:: Exercise instructions ::
Each line holding the string "here" is to be copied from the data.

:: Given data ::
+ + +
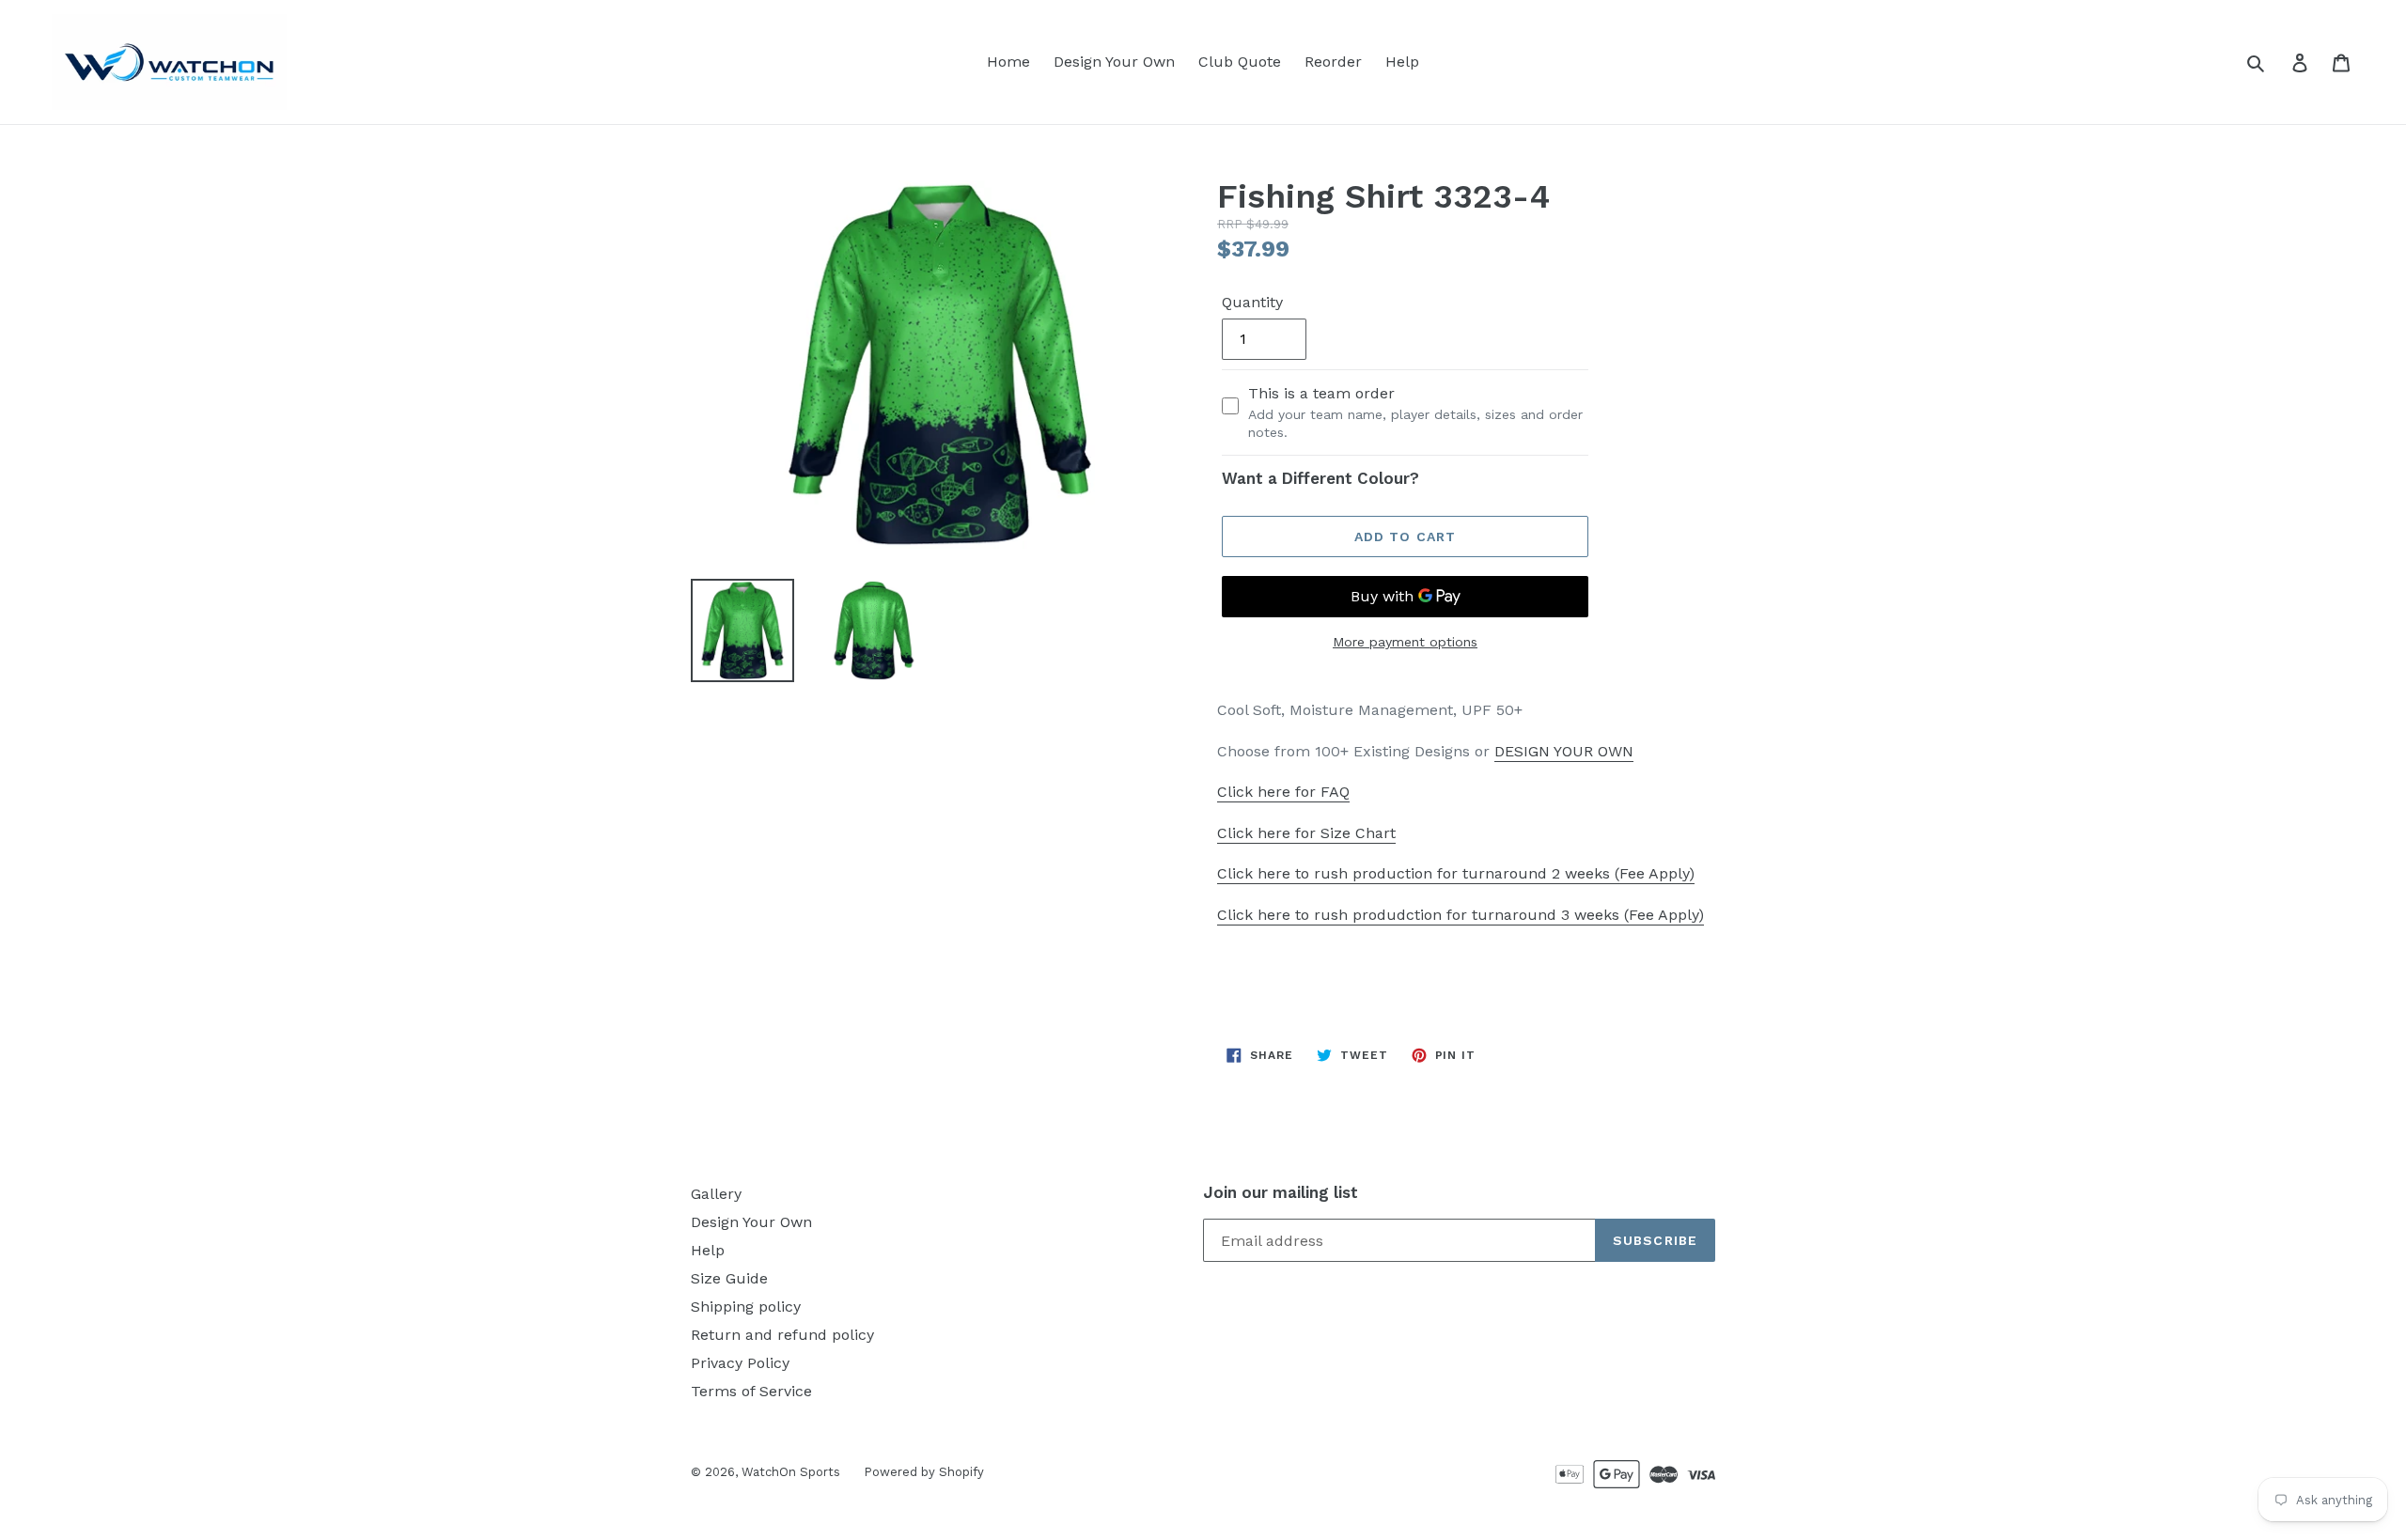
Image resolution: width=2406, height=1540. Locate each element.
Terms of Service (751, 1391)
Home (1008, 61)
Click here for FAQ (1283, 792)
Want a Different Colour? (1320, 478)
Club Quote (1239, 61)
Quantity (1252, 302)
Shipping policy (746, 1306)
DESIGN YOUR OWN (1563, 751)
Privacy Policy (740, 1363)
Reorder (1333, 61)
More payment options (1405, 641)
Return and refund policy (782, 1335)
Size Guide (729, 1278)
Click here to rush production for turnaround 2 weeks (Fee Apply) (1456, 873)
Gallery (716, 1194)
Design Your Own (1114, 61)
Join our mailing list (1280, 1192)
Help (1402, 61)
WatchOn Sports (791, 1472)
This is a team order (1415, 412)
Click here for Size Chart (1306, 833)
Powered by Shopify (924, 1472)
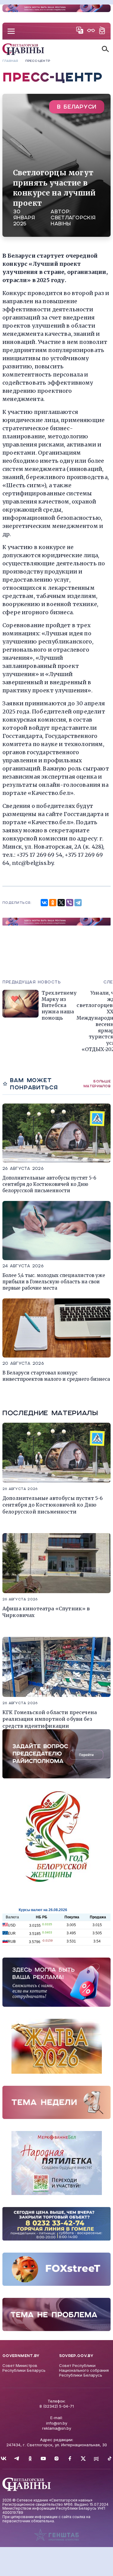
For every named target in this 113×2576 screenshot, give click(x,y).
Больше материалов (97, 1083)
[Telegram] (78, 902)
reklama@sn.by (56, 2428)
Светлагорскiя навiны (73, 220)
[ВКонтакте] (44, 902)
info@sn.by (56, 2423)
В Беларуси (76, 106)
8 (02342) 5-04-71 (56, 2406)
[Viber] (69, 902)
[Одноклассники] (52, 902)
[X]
+ + +
:: Solved exercise ::
Click here for FAQ (1283, 792)
Click here to rush production for turnaround 2 weeks (Fee Apply) (1456, 873)
Click here for Size Chart (1306, 833)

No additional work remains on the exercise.